Olympus C-700 UZ Review
Compared to the Canon PowerShot A20
Since our review of the PowerShot A20 we're pretty comfortable that it's one of the best, inexpensive 2 megapixel digital cameras around. Both colour and resolution proved to be a benchmark for other sub-$800 digital cameras. Both cameras set to factory defaults, exposure compensation +0.3 EV.
The crops below are of an 120 x 90 area of the image magnified 200%. Lighting - 2 x 800W studio lights with dichroic daylight filters bounced off a white overhead reflector (about as close as you can get to "indoor daylight").
|Olympus C-700UZ||Canon PowerShot A20|
Most noticeable differences at first glance is the different way both cameras have reproduced the colour green.
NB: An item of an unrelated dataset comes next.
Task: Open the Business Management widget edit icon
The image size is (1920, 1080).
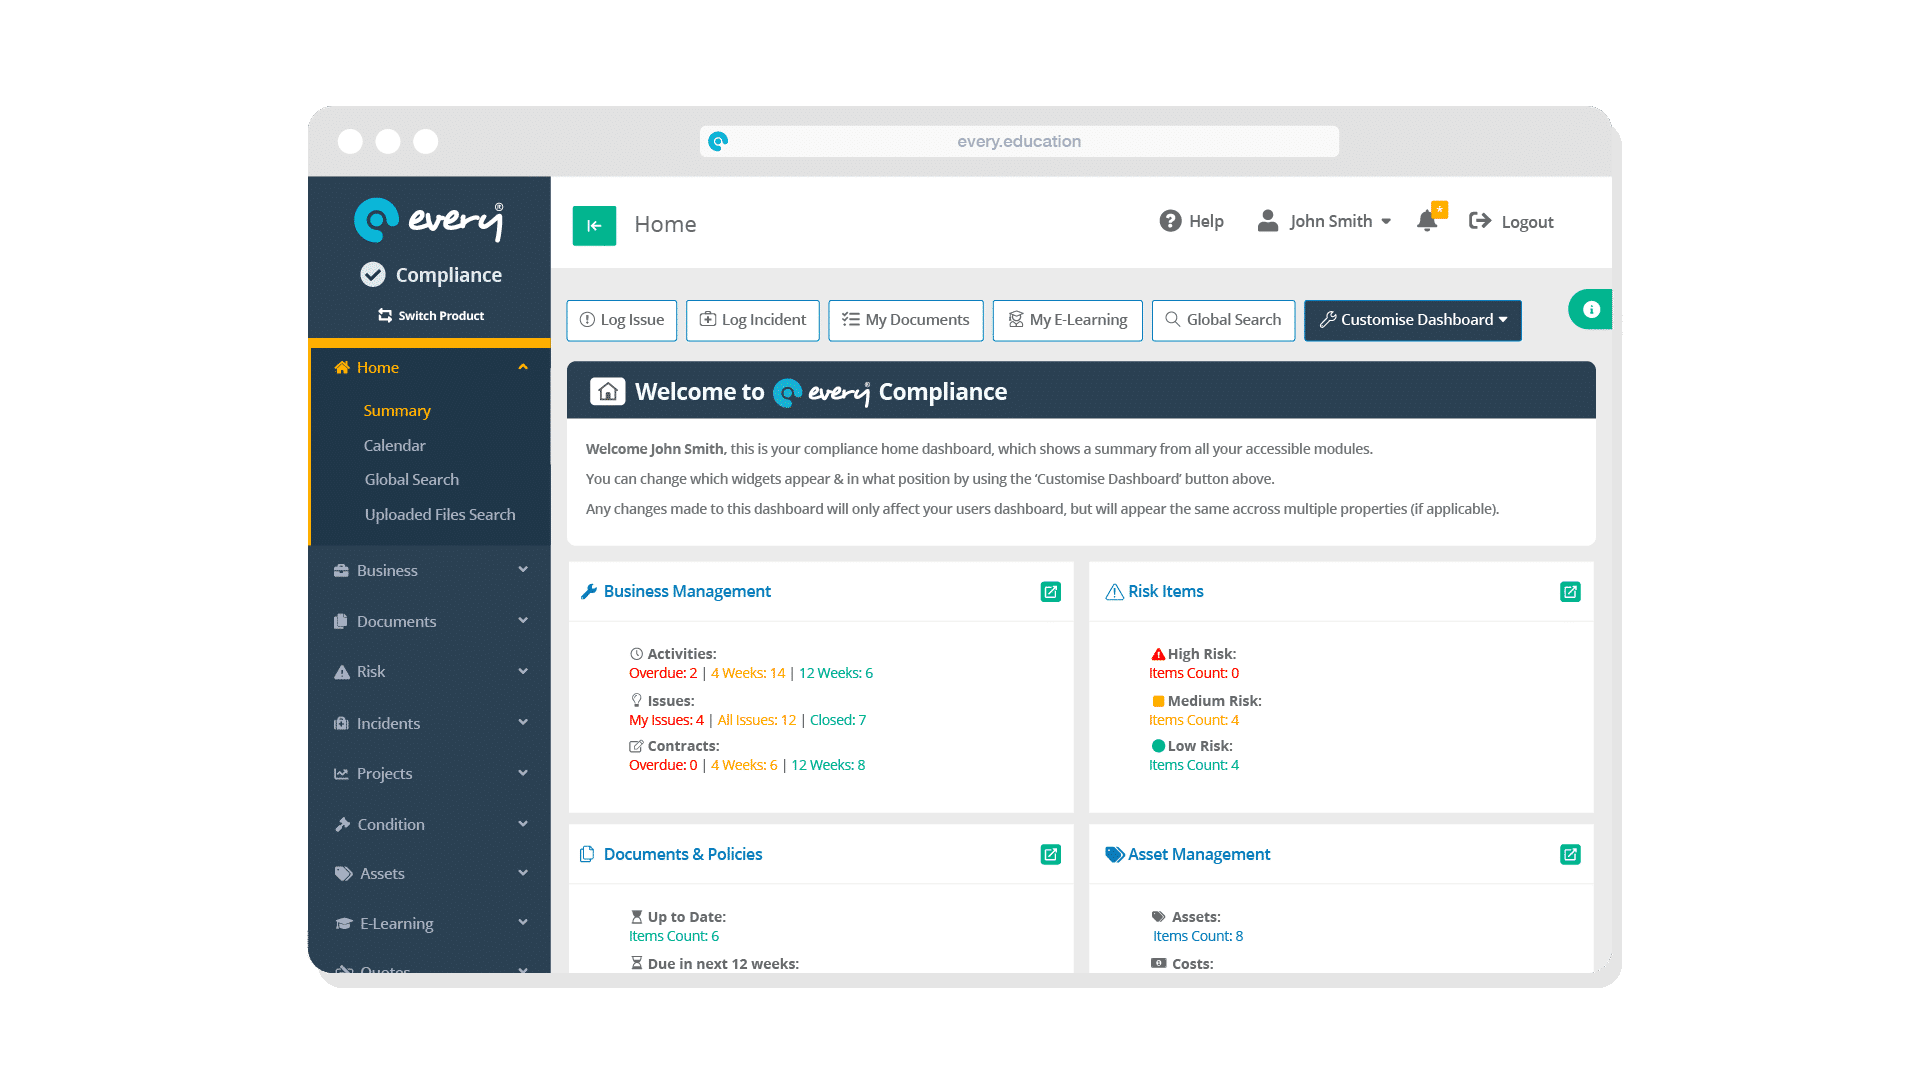Action: coord(1051,591)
To my eye (looking at the scene here in the studio) the A20 has the edge, certainly it's green colour for the Tanqueray and parsley sprig are far more accurate than the slightly muddy green of the C-700UZ. Both cameras metered the scene identically and it would appear, by looking at the luminance histogram (top), used virtually identical contrast curves to post-process the images.
Resolution is about an even match, both doing well for digital cameras equipped with 2 megapixel sensors. Looking closer the C-700UZ shows some of its moiré and a very slight amount of chromatic aberration on the silver spoons. Also note the problems the C-700UZ had with the Bayer interpolation of the crayons in our last crop. I have to say on this evidence that the A20 takes the lead for image quality (though it obviously doesn't have a 10x optical zoom lens!).